If you’re spending time thinking and not experimenting, then it’s because experimentation is expensive. With an LLM you don’t have to try to predict a complex system in advance, experiments are so cheap to can just converge to a solution directly. None of this pontificating; it’s really not that useful anymore.
And before long you have a solution that is made up of a thousand pieces of spaghetti that neither you nor anyone else understands. And when your solution becomes too brittle to use, cannot be maintained, or fails catastrophically, then what? Just hope that's someone else's problem?
So the infinite monkeys with infinite typewriters approach.
> If you’re spending time thinking and not experimenting, then it’s because experimentation is expensive.

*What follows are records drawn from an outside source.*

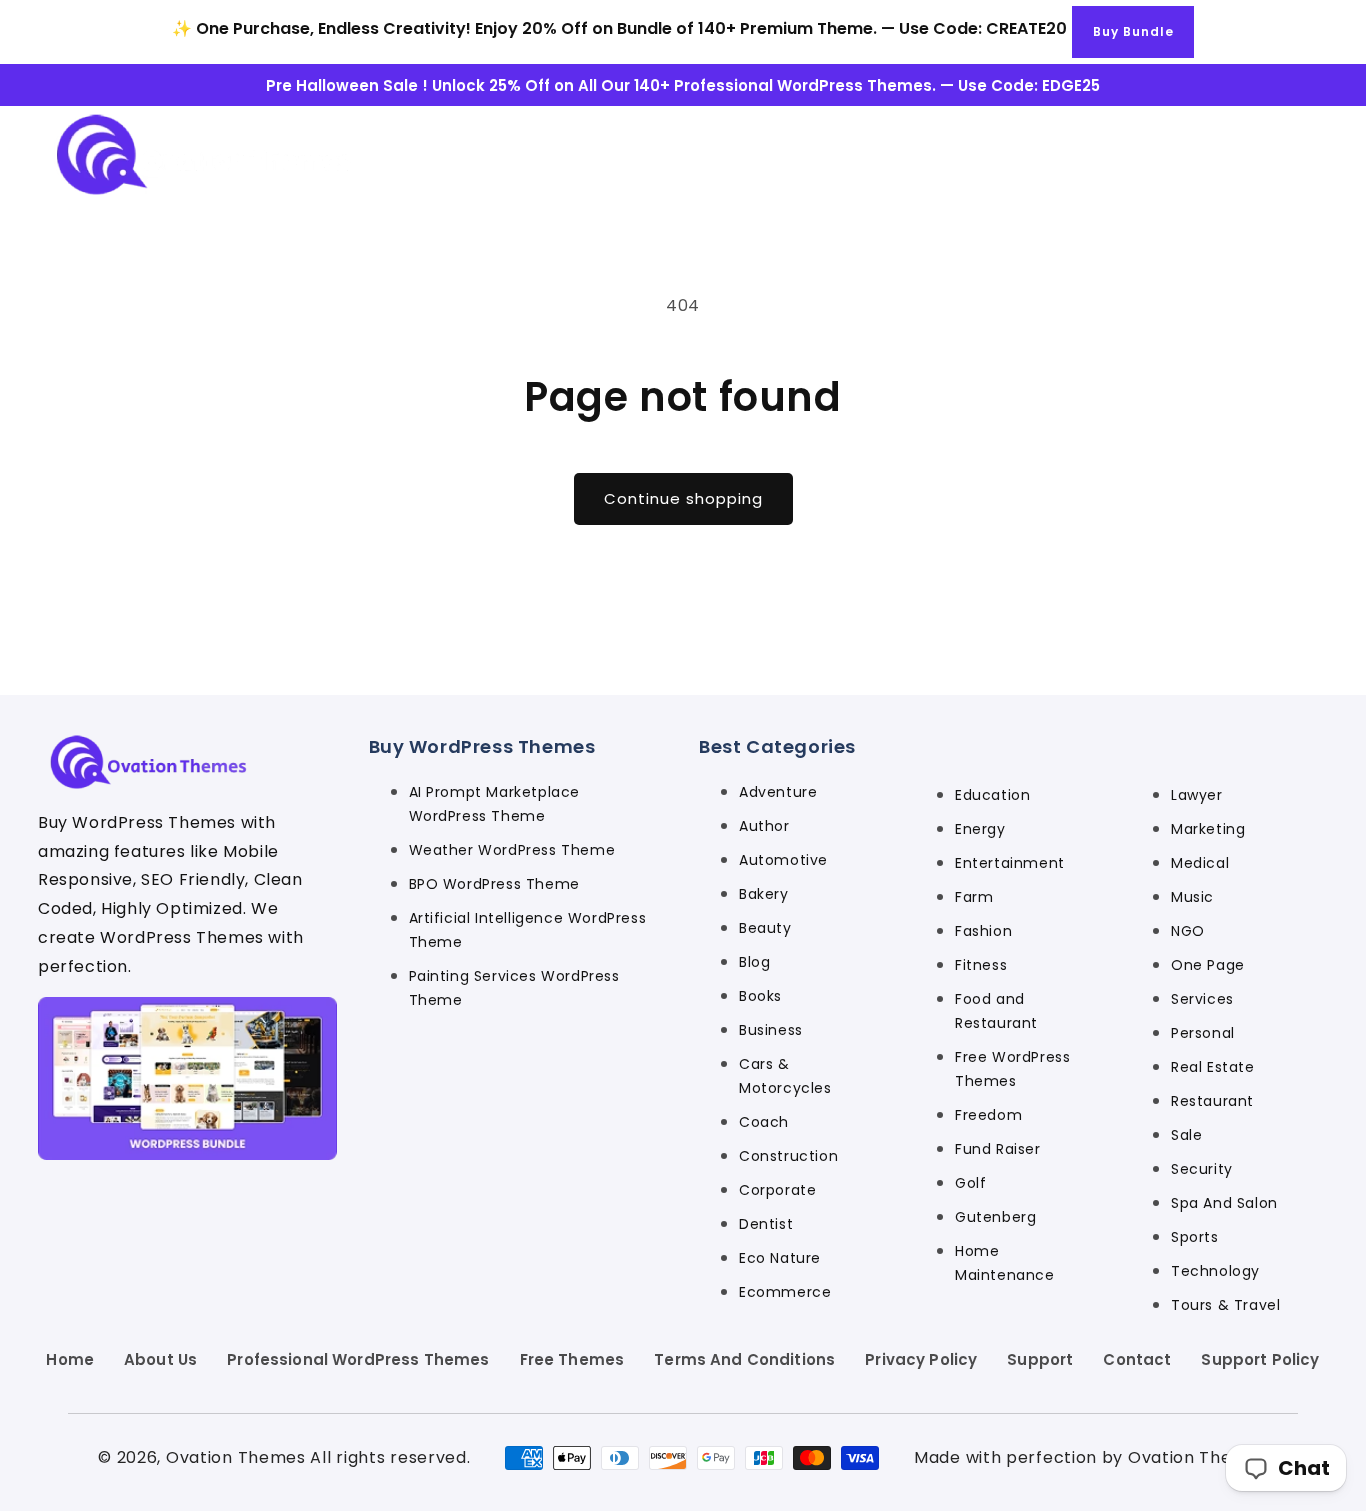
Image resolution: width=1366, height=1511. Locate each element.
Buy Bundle (1133, 31)
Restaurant (1212, 1101)
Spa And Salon (1224, 1203)
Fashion (983, 931)
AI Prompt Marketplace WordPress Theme (495, 804)
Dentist (766, 1224)
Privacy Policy (921, 1359)
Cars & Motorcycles (785, 1076)
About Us (160, 1359)
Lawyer (1197, 795)
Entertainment (1010, 863)
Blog (754, 962)
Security (1202, 1169)
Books (760, 996)
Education (992, 795)
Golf (970, 1183)
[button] (1298, 154)
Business (771, 1030)
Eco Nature (780, 1258)
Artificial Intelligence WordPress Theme (528, 930)
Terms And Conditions (744, 1359)
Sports (1195, 1237)
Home (70, 1359)
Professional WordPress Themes (358, 1359)
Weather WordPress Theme (512, 850)
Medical (1200, 863)
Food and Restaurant (996, 1011)
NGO (1188, 931)
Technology (1215, 1271)
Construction (788, 1156)
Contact (1137, 1359)
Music (1192, 897)
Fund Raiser (998, 1149)
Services (1202, 999)
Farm (974, 897)
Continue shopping (683, 498)
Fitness (981, 965)
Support (1040, 1359)
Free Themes (572, 1359)
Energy (980, 829)
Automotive (783, 860)
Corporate (777, 1190)
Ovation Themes (236, 1457)
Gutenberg (995, 1217)
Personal (1203, 1033)
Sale (1186, 1135)
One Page (1208, 965)
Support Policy (1260, 1359)
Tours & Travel (1225, 1305)
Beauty (765, 928)
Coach (764, 1122)
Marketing (1208, 829)
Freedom (988, 1115)
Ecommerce (785, 1292)
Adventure (778, 792)
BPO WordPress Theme (494, 884)
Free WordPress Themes (1012, 1069)
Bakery (764, 894)
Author (764, 826)
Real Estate (1213, 1067)
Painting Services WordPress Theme (514, 988)
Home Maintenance (1005, 1263)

No, because no amount of experimentation can solve many of the problems that have been solved by thinking. Even your claim about "experiments are cheap" requires thinking to decide what experiments to do. No one is generating all possible solutions that fit in X megabytes; you have to think to constrain the solution space.
This is very naive and reductive thinking. Experiments have a cost, you really have to think carefully about what you are trying to learn. Even when code is cheap, traffic and time are still huge constraints, and you better make sure your hypothesis actually makes sense for your goals, because AI is more than happy to fill in the blanks with a plausible but completely wrong proposal.
More broadly, it's well understood that experiments are not a replacement for design and UX. Google is famously great at the former and terrible at the latter. Sure the AI maxxers will say the machines are coming for all creative endeavours as well, but I'm going to need more evidence. So far, everything good I've seen come from AI still had a human at the wheel, and I don't see that changing any time soon.